Usually I'm fairly loud and energetic when doing the "teaching words" portion of a class (i.e. I say words/phrases/sentences and the students repeat them), but, being conscious of the class atmosphere, this time when I did my "three times fast" repetition (e.g. "Apple. Apple. Apple, apple, apple!"), I purposely said it in a whisper. I was trying to gently hint to that student to lower his volume and also trying to defuse some of the tension with the other students.

Unfortunately the student only lowered his voice for the three times fast portion and went back to being noticeably louder than everyone for everything else. Some of the other students, frustrated/irritated, started saying "urusai!" (meaning "you're loud/noisy!" with a "shut up!" connotation) to the student. I let it pass once or twice, but then it wasn't just one or two students saying it once to let off steam, it was multiple students saying it repeatedly.
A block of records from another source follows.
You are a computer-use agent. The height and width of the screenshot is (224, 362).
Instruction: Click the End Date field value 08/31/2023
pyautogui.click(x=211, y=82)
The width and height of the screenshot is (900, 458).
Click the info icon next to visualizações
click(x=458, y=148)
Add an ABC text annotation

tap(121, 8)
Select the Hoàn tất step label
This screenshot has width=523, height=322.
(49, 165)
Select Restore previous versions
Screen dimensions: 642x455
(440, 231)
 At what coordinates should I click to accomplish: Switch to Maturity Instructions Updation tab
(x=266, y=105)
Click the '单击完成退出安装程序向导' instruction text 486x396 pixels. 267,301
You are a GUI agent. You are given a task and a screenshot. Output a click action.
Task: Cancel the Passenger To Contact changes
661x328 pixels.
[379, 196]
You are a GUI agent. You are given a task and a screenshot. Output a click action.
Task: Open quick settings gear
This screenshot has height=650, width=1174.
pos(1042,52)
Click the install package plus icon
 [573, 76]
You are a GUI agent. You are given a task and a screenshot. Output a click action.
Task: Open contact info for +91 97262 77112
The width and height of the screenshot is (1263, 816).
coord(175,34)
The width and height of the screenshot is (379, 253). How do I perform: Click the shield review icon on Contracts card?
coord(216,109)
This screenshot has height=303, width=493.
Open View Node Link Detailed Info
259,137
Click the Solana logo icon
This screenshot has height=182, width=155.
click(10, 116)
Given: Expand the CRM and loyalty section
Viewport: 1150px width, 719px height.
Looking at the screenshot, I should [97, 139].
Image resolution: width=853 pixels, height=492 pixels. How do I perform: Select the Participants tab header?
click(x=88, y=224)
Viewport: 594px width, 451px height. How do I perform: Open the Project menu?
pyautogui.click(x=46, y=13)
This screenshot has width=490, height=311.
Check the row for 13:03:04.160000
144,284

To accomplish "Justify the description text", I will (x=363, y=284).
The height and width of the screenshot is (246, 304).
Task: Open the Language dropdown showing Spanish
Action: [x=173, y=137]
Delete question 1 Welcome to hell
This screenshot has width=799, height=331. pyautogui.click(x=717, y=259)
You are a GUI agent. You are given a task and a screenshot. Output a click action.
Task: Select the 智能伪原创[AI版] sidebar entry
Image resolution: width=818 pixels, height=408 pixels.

So I stopped the lesson and said something along the lines of (all in Japanese):

You know, if you always hear the people around you saying "urusai, urusai," you may stop wanting to speak. So please think about how your words make people feel and maybe ask in a nicer way, like "Could you please speak a little more quietly."

Also, I think it's great to be excited about English and to speak in a genki way, but it's also important to pay attention to the feelings of the people around you. Please look around and maybe contain your excitement a little if you see that it's bothering the people around you.

After that the atmosphere got a little better. The student did speak a little less loudly--sometimes. And the other students refrained from angrily saying "urusai"--for the most part.

I'm sure it will take quite a bit more time for the class dynamics to settle down, but judging from the looks on the students' faces while I was speaking, I think that they were at least really listening to what I was saying. And I can only hope that they were able to understand what I was trying to tell them.

My intention wasn't to scold them. I wanted to encourage them to think more about each other's feelings and to show more consideration and kindness to each other.

Unfortunately I didn't get a chance to talk with the teacher who was in the classroom at the time that I was giving the talk. I would've liked to have heard her opinion as to whether or not what I said was appropriate/beneficial in that situation.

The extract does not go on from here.